Two vertices of a triangle are $A(2, 1)$ and $B(3, -2)$. The third vertex is $C(x, y)$,where $y = x + 3$. If the area of the triangle is $5$,find the coordinates of the third vertex.

(A) The area of a triangle with vertices $(x_1, y_1)$,$(x_2, y_2)$,and $(x_3, y_3)$ is given by the formula: $\text{Area} = \frac{1}{2} |x_1(y_2 - y_3) + x_2(y_3 - y_1) + x_3(y_1 - y_2)|$.
Given vertices are $A(2, 1)$,$B(3, -2)$,and $C(x, x+3)$.
Substituting the values into the formula: $5 = \frac{1}{2} |2(-2 - (x+3)) + 3((x+3) - 1) + x(1 - (-2))|$.

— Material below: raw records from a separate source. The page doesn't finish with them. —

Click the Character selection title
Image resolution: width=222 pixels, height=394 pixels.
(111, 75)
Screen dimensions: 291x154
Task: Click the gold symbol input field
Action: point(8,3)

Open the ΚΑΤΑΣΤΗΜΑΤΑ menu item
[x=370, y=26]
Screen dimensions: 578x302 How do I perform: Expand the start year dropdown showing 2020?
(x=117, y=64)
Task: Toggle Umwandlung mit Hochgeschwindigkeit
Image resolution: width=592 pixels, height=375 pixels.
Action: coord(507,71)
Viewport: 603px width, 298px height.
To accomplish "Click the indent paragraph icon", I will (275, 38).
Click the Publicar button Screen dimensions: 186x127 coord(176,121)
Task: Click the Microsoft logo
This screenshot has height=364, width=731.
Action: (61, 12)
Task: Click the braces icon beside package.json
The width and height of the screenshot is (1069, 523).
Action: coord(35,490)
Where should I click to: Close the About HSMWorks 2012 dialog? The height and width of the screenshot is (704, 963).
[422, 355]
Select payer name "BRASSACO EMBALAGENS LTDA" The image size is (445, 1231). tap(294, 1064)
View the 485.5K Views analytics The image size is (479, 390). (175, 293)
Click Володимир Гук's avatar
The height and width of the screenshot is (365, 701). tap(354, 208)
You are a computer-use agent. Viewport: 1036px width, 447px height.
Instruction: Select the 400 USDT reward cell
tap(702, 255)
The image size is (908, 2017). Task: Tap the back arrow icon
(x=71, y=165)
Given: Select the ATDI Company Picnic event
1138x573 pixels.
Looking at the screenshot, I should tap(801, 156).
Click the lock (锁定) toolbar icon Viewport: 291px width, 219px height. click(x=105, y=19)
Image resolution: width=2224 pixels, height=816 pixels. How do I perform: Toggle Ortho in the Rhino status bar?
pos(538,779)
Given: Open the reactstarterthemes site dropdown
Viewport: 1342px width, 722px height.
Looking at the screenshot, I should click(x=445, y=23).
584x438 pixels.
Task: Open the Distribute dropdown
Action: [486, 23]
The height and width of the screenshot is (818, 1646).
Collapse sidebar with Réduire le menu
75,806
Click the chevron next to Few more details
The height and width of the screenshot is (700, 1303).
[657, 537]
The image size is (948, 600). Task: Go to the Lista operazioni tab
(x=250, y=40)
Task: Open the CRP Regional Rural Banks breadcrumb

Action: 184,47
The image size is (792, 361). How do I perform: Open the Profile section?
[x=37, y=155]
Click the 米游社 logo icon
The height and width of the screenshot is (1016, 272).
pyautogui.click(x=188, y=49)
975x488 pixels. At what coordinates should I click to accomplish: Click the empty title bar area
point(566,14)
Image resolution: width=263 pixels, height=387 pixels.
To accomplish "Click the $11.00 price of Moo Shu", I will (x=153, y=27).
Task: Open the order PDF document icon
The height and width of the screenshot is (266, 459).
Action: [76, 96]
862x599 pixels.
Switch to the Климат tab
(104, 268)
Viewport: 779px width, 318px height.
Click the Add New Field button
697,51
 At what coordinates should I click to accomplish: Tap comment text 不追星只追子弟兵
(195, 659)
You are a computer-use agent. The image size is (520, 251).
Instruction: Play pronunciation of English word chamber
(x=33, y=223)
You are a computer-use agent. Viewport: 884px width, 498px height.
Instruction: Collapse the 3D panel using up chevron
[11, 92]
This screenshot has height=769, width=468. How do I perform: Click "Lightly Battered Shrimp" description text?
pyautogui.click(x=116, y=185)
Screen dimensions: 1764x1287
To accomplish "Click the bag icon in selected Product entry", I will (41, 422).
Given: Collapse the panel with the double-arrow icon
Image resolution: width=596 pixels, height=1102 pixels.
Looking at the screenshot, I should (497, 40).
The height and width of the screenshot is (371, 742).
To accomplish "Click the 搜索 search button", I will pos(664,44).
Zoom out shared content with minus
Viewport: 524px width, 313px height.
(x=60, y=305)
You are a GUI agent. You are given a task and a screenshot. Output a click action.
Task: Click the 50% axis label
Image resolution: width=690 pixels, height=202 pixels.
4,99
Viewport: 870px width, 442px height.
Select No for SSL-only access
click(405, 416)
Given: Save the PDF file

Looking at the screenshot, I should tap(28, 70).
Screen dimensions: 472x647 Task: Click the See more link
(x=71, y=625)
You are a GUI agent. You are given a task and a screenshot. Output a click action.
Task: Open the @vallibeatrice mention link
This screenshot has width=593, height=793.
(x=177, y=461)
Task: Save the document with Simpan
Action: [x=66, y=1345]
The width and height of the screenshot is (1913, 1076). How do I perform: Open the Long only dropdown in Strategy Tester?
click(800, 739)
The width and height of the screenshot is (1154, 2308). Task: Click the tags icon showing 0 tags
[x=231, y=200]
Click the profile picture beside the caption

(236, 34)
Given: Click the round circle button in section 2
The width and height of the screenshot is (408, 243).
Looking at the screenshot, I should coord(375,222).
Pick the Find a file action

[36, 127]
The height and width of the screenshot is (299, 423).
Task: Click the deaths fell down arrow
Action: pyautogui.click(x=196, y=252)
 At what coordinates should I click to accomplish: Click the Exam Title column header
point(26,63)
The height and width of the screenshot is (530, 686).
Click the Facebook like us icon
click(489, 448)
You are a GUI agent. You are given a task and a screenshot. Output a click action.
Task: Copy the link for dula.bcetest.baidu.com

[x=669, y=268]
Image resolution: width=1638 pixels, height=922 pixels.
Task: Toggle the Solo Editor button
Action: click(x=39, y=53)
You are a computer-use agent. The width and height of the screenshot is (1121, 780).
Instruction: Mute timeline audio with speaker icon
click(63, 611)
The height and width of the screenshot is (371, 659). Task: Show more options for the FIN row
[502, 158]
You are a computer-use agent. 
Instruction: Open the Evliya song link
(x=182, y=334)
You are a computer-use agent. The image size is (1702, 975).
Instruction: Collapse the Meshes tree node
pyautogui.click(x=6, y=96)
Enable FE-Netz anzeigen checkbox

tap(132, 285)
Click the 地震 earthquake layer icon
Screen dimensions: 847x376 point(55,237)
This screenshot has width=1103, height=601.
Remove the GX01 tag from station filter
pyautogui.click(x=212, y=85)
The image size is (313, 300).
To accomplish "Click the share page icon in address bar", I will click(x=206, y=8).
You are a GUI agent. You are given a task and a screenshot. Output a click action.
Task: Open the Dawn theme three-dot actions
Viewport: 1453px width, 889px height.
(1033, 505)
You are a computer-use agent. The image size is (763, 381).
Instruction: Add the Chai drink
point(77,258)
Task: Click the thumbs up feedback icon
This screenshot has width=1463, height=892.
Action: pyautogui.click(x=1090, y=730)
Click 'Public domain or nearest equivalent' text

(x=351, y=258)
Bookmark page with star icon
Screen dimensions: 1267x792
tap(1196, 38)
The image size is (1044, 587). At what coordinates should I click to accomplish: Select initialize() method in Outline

$10 = |2(-x - 5) + 3(x + 2) + x(3)|$.
$10 = |-2x - 10 + 3x + 6 + 3x|$.
$10 = |4x - 4|$.
This gives two cases:
Case $1$: $4x - 4 = 10 \Rightarrow 4x = 14 \Rightarrow x = \frac{7}{2}$. Then $y = \frac{7}{2} + 3 = \frac{13}{2}$.
Case $2$: $4x - 4 = -10 \Rightarrow 4x = -6 \Rightarrow x = -\frac{3}{2}$. Then $y = -\frac{3}{2} + 3 = \frac{3}{2}$.
Thus,the coordinates of the third vertex are $(\frac{7}{2}, \frac{13}{2})$ and $(-\frac{3}{2}, \frac{3}{2})$.